◆ **Your goal**
The result should be an exact copy of only the lines from the one with "Where should I click to: Click" through the last line of the data below, with pictures omitted.

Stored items
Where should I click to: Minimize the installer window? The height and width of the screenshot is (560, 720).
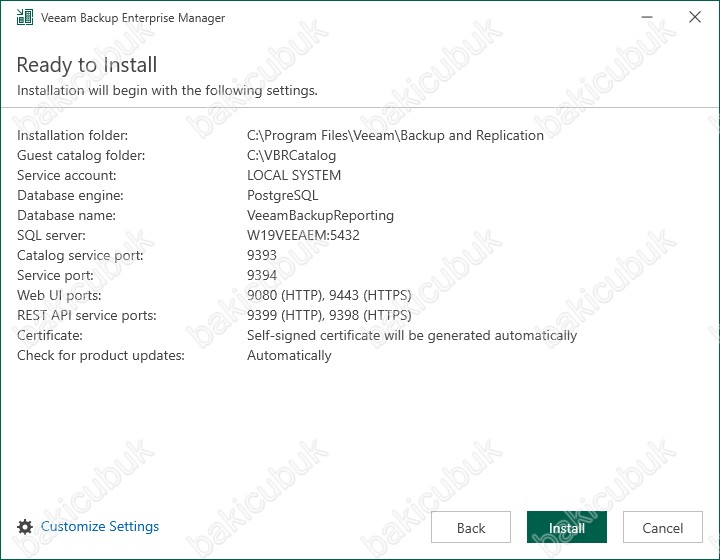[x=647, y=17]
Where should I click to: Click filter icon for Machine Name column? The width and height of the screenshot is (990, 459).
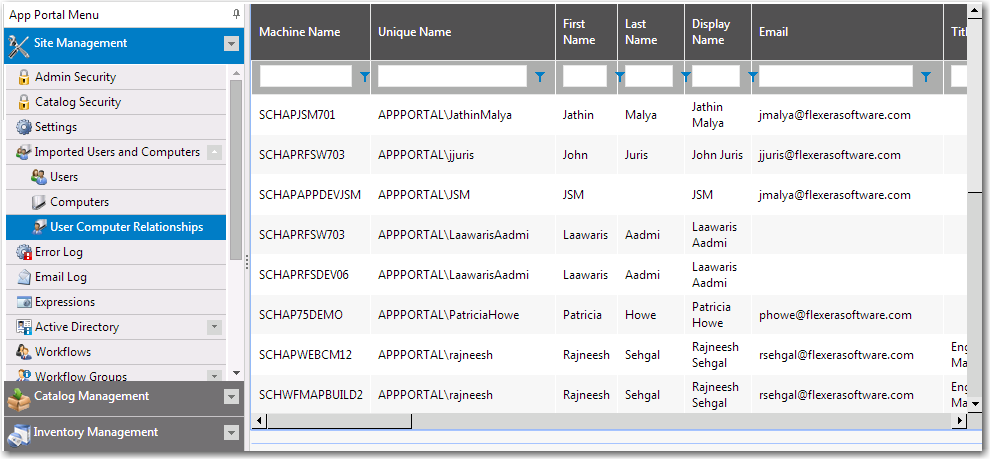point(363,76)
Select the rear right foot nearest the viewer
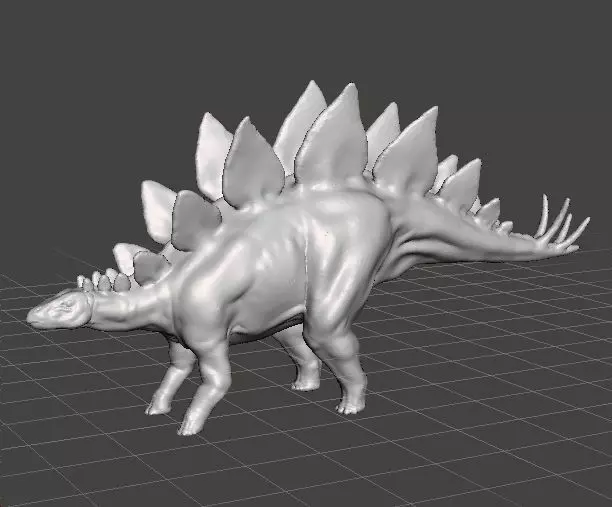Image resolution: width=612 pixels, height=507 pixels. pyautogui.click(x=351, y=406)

◆ **Final answer**
Where should I click to: Click filter icon for Machine Name column? The width and height of the screenshot is (990, 459).
point(363,76)
Select the rear right foot nearest the viewer
Image resolution: width=612 pixels, height=507 pixels. pyautogui.click(x=351, y=406)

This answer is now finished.